Lenders can consider the credit scores of both borrowers when co-signing an auto loan. If you have a lower credit score, having a co-signer with a higher score could work in your favor. In terms of which credit-scoring model is used for approvals, that can vary by lender.
Using a co-signer can help improve your chance of loan approval and help you get better terms, especially if you have poor credit or a no credit history. Co-signers have to meet minimum income requirements to prove they can handle the loan in case the primary borrower defaults.
Does it matter who's the borrower and who's the co-borrower? Since the borrower and co-borrower are equally responsible for the mortgage payments and both may have a claim to the property, the simple answer is that it likely doesn't matter.
The better your credit score and history, the better your chances of approval. Income: Lenders check your income to determine your ability to repay the loan. Debt-to-income ratio: This ratio compares your monthly debt payments to your monthly income. Lenders use it to determine how much you can afford to borrow.
The most competitive loan terms are generally reserved for borrowers with good or excellent credit. A lower credit score doesn't mean you'll be denied a loan, but your borrowing costs will likely be higher. Most importantly, run the numbers to make sure a personal loan makes sense.

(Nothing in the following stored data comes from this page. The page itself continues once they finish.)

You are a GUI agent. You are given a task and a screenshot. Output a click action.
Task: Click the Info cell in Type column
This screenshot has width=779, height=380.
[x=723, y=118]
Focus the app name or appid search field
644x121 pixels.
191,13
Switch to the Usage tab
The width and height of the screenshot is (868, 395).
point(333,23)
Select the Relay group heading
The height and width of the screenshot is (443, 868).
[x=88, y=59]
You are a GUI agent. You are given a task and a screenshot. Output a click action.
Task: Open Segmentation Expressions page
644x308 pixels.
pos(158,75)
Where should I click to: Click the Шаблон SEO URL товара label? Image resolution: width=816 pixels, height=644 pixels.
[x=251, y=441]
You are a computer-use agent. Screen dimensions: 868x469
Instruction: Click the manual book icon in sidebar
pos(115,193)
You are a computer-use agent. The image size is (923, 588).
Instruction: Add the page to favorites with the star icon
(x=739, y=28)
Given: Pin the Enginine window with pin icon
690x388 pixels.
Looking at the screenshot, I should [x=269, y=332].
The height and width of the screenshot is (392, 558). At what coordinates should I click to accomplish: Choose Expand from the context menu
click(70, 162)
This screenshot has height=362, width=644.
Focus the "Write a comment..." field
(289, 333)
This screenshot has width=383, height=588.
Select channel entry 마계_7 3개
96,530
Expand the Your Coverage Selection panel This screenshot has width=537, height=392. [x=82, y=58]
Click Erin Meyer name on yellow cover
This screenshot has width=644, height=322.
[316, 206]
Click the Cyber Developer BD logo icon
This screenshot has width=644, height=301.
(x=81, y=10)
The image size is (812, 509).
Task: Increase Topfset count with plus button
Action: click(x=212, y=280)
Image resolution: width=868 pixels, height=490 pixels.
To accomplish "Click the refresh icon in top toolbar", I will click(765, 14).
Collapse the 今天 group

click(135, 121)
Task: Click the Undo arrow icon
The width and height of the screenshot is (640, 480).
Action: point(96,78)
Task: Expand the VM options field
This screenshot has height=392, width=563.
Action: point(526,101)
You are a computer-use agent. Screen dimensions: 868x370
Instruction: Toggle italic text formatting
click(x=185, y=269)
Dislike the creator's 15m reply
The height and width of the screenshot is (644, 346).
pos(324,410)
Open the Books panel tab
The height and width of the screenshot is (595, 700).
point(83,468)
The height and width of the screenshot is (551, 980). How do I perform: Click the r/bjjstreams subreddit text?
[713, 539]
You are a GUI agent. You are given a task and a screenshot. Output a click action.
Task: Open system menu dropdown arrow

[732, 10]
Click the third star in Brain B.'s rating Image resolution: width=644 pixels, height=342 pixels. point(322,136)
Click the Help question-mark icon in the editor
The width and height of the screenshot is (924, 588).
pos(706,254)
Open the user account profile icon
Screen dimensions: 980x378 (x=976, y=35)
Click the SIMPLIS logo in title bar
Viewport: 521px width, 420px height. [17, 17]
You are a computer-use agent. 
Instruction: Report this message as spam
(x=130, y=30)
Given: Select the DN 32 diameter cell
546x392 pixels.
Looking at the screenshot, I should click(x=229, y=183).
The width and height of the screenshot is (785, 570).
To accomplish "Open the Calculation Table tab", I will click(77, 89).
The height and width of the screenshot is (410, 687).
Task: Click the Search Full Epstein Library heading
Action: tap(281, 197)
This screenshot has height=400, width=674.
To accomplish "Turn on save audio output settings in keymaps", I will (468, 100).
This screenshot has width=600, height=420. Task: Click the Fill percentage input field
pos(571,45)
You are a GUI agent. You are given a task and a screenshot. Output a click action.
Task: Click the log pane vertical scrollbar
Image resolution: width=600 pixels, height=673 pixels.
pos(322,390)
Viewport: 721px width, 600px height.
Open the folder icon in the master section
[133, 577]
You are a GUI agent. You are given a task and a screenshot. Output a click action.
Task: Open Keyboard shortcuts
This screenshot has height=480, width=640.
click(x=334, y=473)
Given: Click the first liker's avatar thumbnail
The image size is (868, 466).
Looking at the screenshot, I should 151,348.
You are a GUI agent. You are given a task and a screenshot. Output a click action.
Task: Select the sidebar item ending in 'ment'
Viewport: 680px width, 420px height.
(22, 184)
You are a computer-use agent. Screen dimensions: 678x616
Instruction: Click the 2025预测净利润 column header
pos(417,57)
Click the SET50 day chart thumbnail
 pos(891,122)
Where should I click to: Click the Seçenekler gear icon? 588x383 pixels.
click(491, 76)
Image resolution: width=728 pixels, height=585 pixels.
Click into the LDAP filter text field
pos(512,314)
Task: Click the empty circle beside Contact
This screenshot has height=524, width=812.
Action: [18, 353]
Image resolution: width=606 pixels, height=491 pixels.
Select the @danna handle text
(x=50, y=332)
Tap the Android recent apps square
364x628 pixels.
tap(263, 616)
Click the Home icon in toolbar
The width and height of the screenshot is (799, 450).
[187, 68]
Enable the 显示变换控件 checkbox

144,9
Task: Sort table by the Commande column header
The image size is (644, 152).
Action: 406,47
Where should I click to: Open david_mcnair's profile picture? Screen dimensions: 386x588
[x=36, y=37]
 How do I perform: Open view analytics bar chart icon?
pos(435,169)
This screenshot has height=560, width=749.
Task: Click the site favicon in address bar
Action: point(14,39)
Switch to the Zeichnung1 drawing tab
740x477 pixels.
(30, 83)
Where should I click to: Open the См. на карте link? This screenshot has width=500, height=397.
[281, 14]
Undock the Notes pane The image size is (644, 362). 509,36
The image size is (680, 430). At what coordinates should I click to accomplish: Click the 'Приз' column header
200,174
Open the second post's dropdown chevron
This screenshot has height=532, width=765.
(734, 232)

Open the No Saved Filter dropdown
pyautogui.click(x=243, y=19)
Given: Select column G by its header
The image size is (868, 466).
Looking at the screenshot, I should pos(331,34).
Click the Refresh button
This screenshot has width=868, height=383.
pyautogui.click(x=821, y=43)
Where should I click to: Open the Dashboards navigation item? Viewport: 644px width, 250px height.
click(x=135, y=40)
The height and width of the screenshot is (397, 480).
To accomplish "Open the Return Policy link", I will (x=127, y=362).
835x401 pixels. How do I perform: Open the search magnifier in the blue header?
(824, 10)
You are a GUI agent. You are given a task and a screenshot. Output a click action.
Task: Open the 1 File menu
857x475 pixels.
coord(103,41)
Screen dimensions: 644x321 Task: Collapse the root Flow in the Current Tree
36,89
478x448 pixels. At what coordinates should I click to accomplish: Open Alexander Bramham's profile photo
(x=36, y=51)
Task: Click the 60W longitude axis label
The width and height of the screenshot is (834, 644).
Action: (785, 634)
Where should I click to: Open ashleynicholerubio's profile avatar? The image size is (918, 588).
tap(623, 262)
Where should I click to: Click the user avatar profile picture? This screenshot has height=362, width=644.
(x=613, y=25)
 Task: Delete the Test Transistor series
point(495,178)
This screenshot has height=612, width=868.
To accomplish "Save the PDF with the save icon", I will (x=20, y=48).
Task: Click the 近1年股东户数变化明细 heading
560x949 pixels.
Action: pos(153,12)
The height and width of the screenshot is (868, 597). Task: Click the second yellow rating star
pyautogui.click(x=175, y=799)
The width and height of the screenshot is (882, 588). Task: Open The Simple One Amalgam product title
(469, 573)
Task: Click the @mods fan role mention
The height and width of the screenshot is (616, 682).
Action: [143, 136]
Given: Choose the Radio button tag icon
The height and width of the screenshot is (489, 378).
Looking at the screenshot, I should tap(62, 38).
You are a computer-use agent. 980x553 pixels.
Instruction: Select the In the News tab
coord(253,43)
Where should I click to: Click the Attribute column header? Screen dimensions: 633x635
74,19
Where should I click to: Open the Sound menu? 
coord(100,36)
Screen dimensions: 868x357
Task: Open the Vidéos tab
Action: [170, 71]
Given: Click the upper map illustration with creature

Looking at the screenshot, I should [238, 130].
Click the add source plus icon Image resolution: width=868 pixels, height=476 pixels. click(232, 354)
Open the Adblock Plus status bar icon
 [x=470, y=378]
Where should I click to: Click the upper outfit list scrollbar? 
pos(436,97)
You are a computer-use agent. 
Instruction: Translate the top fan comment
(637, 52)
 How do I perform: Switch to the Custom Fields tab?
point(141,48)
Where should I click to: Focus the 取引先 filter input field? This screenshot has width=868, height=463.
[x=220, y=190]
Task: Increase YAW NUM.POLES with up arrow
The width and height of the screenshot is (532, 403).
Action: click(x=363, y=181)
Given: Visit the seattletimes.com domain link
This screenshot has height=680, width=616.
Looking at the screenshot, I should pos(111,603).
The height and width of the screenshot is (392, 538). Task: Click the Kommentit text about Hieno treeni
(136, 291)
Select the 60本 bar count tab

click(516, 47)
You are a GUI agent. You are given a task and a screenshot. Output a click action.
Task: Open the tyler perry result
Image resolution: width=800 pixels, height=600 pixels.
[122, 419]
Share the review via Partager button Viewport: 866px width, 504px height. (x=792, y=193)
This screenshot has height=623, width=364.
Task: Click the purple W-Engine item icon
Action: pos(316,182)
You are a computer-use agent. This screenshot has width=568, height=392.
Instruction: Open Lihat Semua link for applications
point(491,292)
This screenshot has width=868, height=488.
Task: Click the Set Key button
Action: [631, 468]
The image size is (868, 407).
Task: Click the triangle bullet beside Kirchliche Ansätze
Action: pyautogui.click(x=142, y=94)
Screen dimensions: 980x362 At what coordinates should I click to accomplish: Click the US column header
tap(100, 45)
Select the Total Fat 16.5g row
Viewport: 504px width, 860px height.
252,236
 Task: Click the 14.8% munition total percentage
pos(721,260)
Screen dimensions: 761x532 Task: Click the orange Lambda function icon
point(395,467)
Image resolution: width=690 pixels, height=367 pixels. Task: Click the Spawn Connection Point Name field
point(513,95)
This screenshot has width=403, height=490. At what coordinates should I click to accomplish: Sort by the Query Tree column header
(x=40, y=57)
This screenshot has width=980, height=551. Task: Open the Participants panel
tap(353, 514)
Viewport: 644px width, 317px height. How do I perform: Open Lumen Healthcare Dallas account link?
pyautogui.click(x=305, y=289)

Borrowers with good to excellent credit are still most likely to get approved for a loan, although the rates offered are likely to be much higher than they would have been last year.
Most types of home loans will only allow you to add one co-borrower to your loan application, but some allow as many as three. Your co-borrower can be a spouse, parent, sibling, family member, or friend as an occupying co-borrowers or a non-occupying co-borrowers.
For example: Let's say you're credit score is 590, you're interest rate could be anywhere from 10-15% for your loan. If you add a co-signer with a credit score of 720, then you're interest rate could instead be anywhere from 5-7%.
Both borrowers are equally responsible for the loan. During the application process, the lender will assess both the borrower and co-borrower's creditworthiness. If you have a less-than-perfect credit profile, a lender might be more likely to approve you for a personal loan if your co-borrower has excellent credit.